**WHAT THE TASK ASKS:**
Copy the material below word for word, from the line containing "You are a computer-use agent." up to and including the line containing "[x=505, y=393]". Leave out the pictures.

**DATA PROVIDED:**

══════

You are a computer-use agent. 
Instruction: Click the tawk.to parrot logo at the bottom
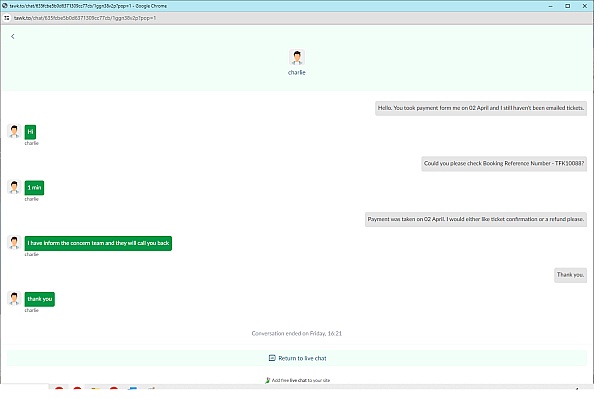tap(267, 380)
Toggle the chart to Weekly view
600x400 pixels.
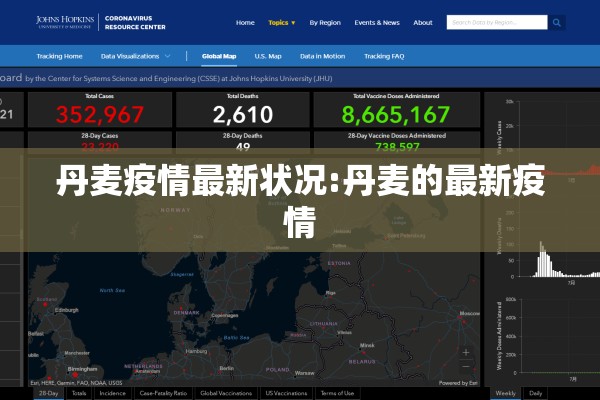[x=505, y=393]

══════

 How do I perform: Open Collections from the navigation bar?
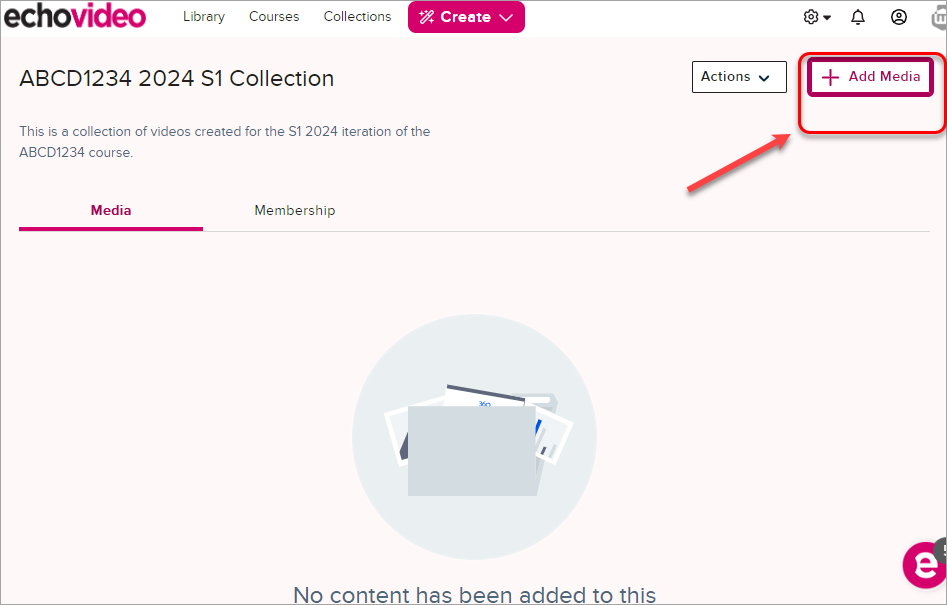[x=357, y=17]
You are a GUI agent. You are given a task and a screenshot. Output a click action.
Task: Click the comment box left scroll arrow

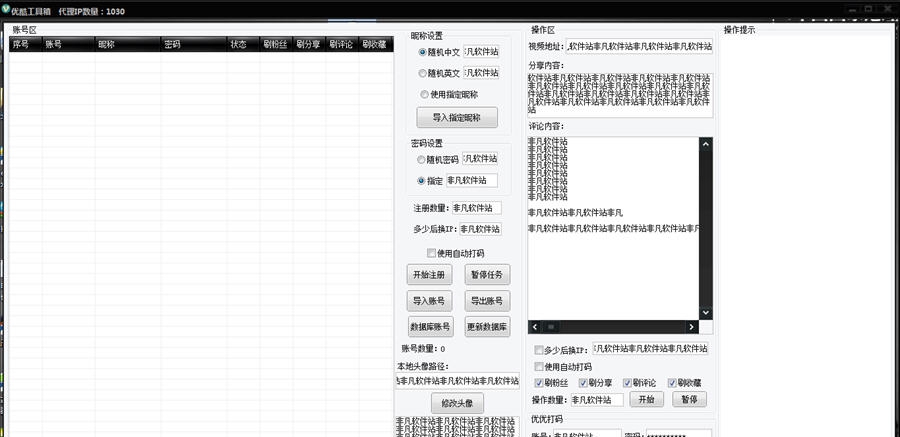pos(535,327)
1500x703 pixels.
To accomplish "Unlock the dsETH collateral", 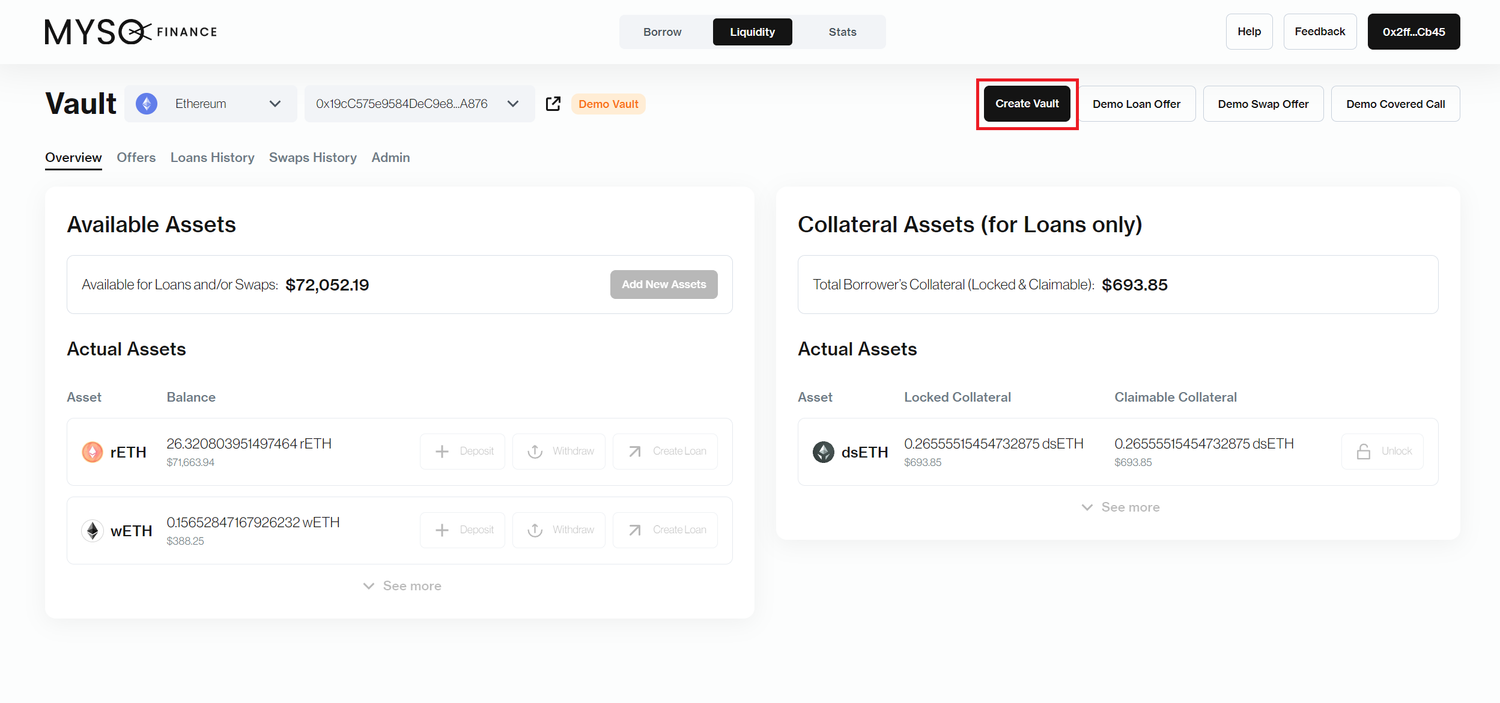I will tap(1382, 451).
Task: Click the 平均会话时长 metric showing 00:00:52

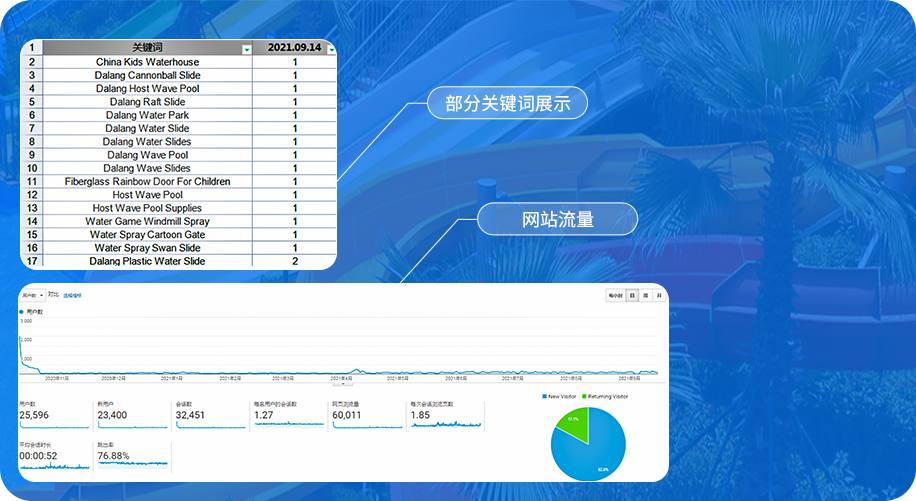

══════

**ANSWER TO THIS TASK:**
You are a computer-use agent. 
Instruction: Click the tawk.to parrot logo at the bottom
tap(267, 380)
Toggle the chart to Weekly view
600x400 pixels.
[x=505, y=393]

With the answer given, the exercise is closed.